+++ Reading passage

|UBC Calculus Online Course Notes|
Doublings: The exponential function with base 2
On the last page, we studied how the process of doubling can lead to a very sharp increase after a few "cycles" (or doubling time periods) of growth. But what would we see if we made observations at more frequent intervals? How big would the population be? For example, we could think of the following experiment:
An E. coli culture is initiated with a drop of fluid containing 100 cells. The cells are allowed to grow and multiply for 2.5 hrs. The experiment is stopped, and a cell count is made. How many cells would be found in the culture at the conclusion of the experiment?
You might wonder what happens to the bacteria between the doublings. Do they all divide at once exactly every twenty minutes? In that case, we would think of this graph as a sequence of steps, with the heigths of each of the steps getting bigger and bigger.

++++++
+++ Data block

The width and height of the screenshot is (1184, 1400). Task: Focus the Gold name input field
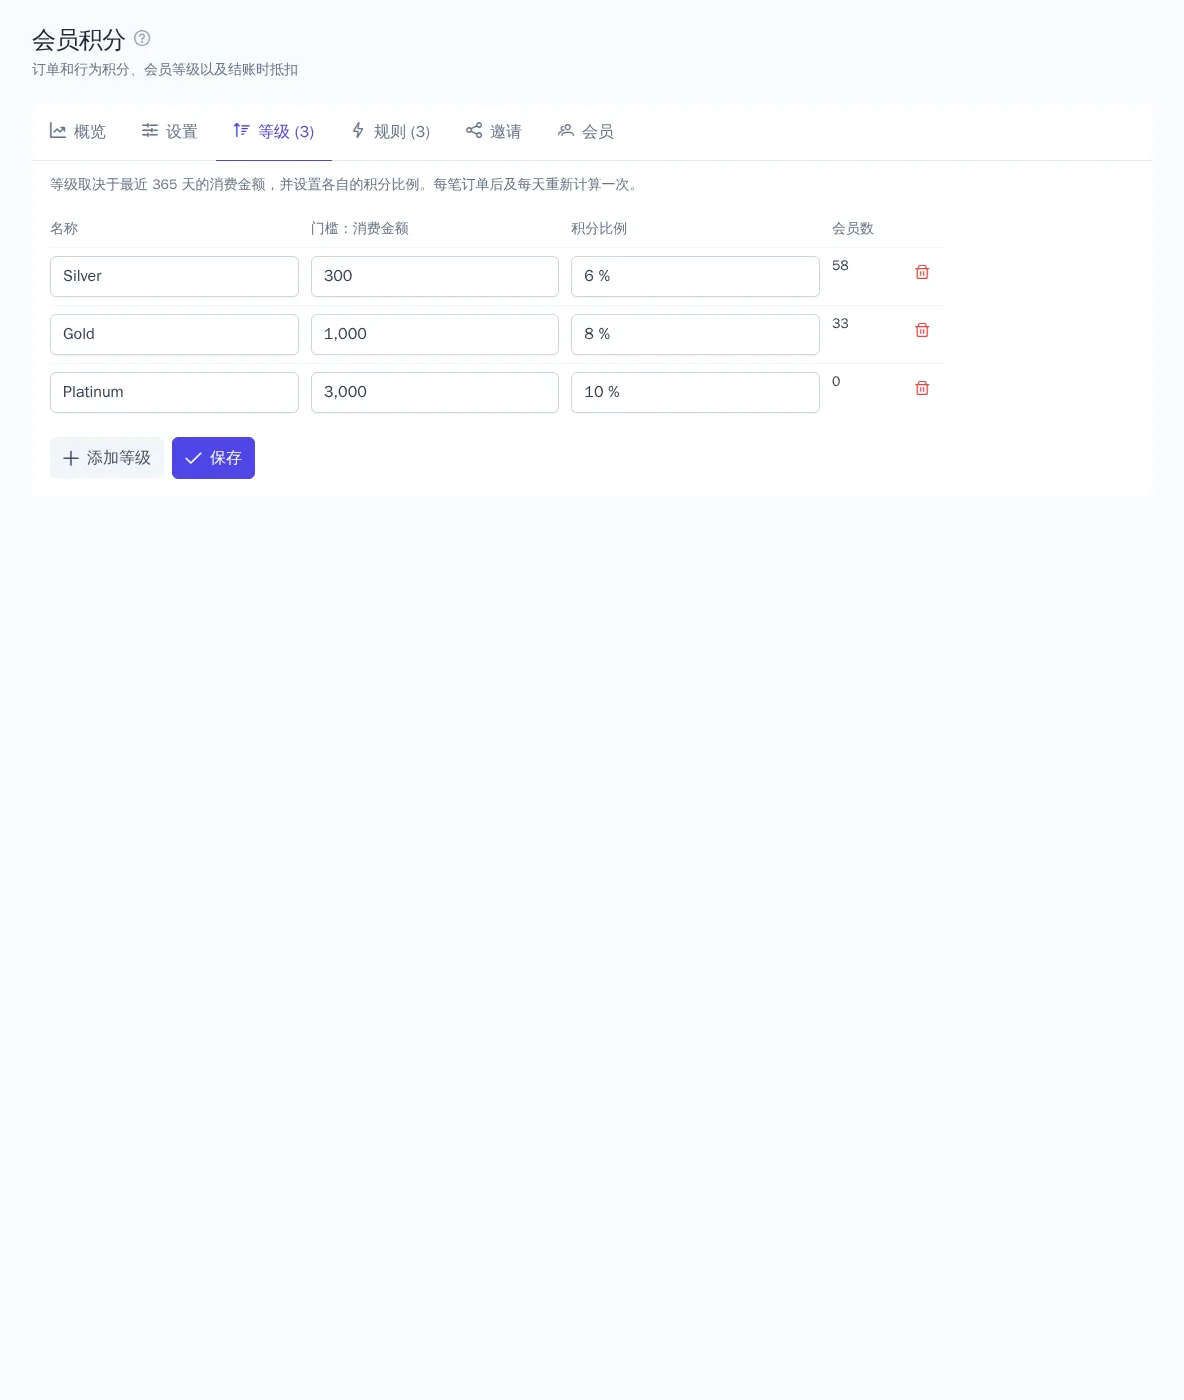point(174,334)
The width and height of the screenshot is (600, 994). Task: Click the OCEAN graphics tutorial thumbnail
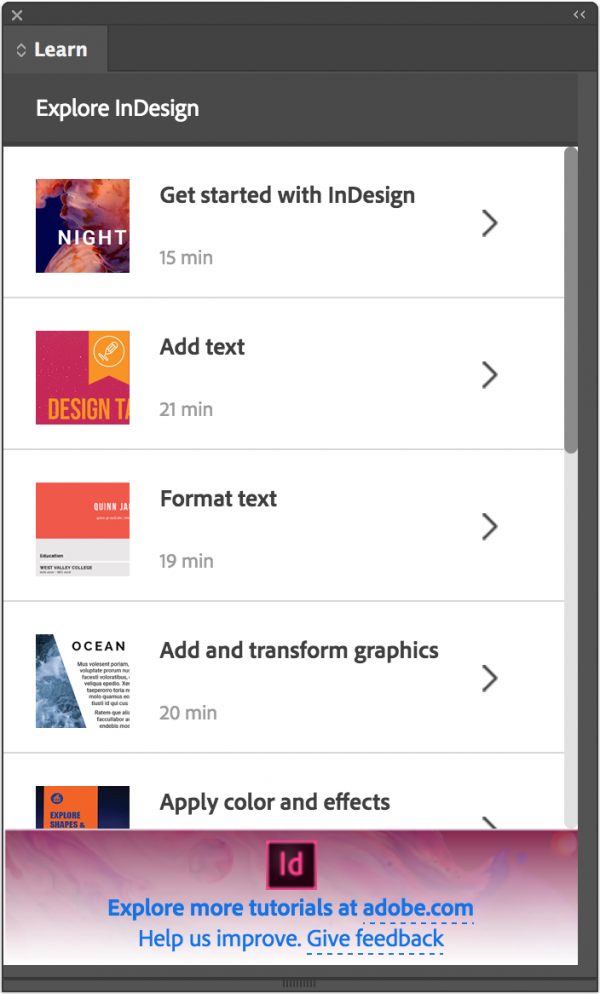(82, 680)
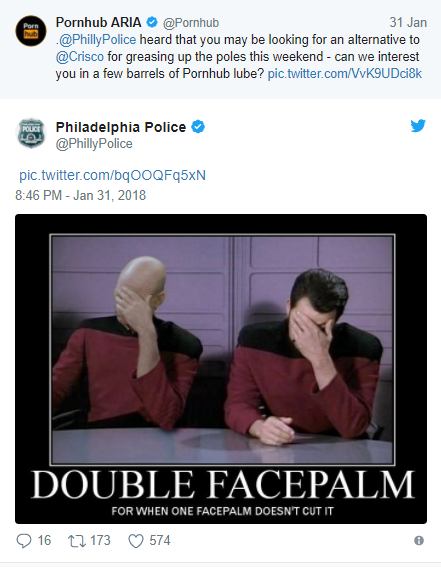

++++++

**What you need to do**
**A)** In the passage on doublings, how many cells are in the drop of fluid that starts the E. coli culture?
**B)** Copy word for word the part of the passage on doublings between "You might wonder" and "bigger and bigger.", inclusive.
**C)** Write the next part of the passage on doublings, picking up after its last sentence.
The listing above comes from a different source than the passage on doublings.

**Answers**
**A)** 100 cells.

**B)**
You might wonder what happens to the bacteria between the doublings. Do they all divide at once exactly every twenty minutes? In that case, we would think of this graph as a sequence of steps, with the heigths of each of the steps getting bigger and bigger.

**C)**
Or do some cells divide sooner and others later so that the growth looks smooth? Although the first situation can occur (in specially designed cultures of cells in which the cell cycles are synchronized) it is rather rare in nature. It is more likely that the cells will divide at intervals which are not exactly synchronized. Even though each division will make the number of cells increase by an integer, the effect of each additional cell on the whole population will be very tiny. (Remember that after a few divisions, we will be dealing with thousands and then millions of cells, so that the axes we use to follow this graphically will hardly detect change by one or two cells.) This leads us to think that perhaps the process of growth need not be described as discrete jumps from one level to the next, but rather as a smooth transition. We might think about defining a new function that represents the growth more smoothly.